The Importance of Bounded Recovery
Bounded Recovery is a component of Oracle GoldenGate’s Extract process checkpointing
facility. It guarantees an efficient recovery after Extract stops for any
reason, planned or unplanned, no matter how many open (uncommitted)
transactions there were at the time that Extract stopped, nor how old they
were. Bounded Recovery sets an upper boundary for the maximum amount of time
that it would take for Extract to recover to the point where it stopped and
then resume normal processing.
Extract performs this recovery as follows:
·
If there were no open transactions when Extract stopped, the
recovery begins at the current Extract read checkpoint. This is a normal
recovery.
·
If there were open transactions whose start points in the
log were very close in time to the time when Extract
stopped, Extract begins recovery by re-reading the logs from the beginning of
the oldest open transaction. This requires Extract to do redundant work for
transactions that were already written to the trail or discarded before Extract
stopped, but that work is an acceptable cost given the relatively small amount
of data to process. This also is considered a normal recovery.
·
If there were one or more transactions that Extract
qualified as long-running open transactions, Extract
begins its recovery with a Bounded Recovery.
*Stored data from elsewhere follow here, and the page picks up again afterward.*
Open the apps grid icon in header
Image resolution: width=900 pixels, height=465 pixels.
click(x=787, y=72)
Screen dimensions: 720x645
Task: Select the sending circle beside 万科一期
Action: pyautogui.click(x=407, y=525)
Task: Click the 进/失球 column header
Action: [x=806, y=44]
Bounded Recovery is new feature in OGG 11.1, this is how it
works:
A transaction qualifies as long-running if it has been open
longer than one Bounded Recovery interval, which is specified with the
BRINTERVAL option of the BR parameter.
For example, if the Bounded Recovery interval is four hours,
a long-running open transaction is any transaction that started more than four
hours ago.
At each Bounded Recovery interval, Extract makes a Bounded
Recovery checkpoint, which persists the current state and data of Extract to
disk, including the state and data (if any) of long-running transactions. If
Extract stops after a Bounded Recovery checkpoint, it will recover from a
position within the previous Bounded Recovery interval or at the last Bounded
Recovery checkpoint, instead of processing from the log position where the
oldest open long-running transaction first appeared, which could be several
trail files ago.
Bounded Recovery is enabled by default for Extract processes
and has a 4 hour BR interval. To adjust the BR interval to say 24 hours, use
the following syntax in your Extract parameter file:
BR BRINTERVAL 24, BRDIR
BR
The default location for BR checkpoint files is the GoldenGate home directory. This can be altered by including
a full path:
BR BRINTERVAL 24, BRDIR
/ggsdata/brcheckpoint
Case Study
The Problem
In a recent case, Bounded Recovery was disabled through the
following Extract parameter:
BR BROFF
Consequently the following behavior prevented the Extract process
from recovering and starting.
1.
Firstly, GoldenGate had fallen
behind due to a batch job and subsequently the Extract process was reading the
archived redologs and not the online redologs. Also at this time an archived redolog
was deleted by RMAN during a scheduled backup, that caused the Extract process
to abend with OGG-00446 (caused by ORA-15173)
Error in ggserr.log
2012-07-04 11:03:03 ERROR
OGG-00446 Oracle GoldenGate Capture for Oracle, euktds01.prm: Getting attributes for ASM file
+FRA/2_86717_716466928.dbf, SQL <BEGIN dbms_diskgroup.getfileattr('+FRA/2_86717_716466928.dbf',
:filetype, :filesize, :lblksize); END;>: (15056) ORA-15056: additional error
message ORA-15173: entry '2_86717_716466928.dbf' does not exist in directory
'/' ORA-06512: at "SYS.X$DBMS_DISKGROUP", line 304 ORA-06512: at line
1Not able to establish initial position for sequence 86717, rba
122140688.
2012-07-04 11:03:03 ERROR
OGG-01668 Oracle GoldenGate Capture for Oracle, euktds01.prm: PROCESS ABENDING.
2.
Some hours later, the deleted archived redolog
file was restored and the Extract process restarted. However, despite the
process running, the RBA# and Sequence# were not incrementing. The Extract
process was stuck!
The INFO GGSCI command with
DETAIL option revealed the source redo was not available.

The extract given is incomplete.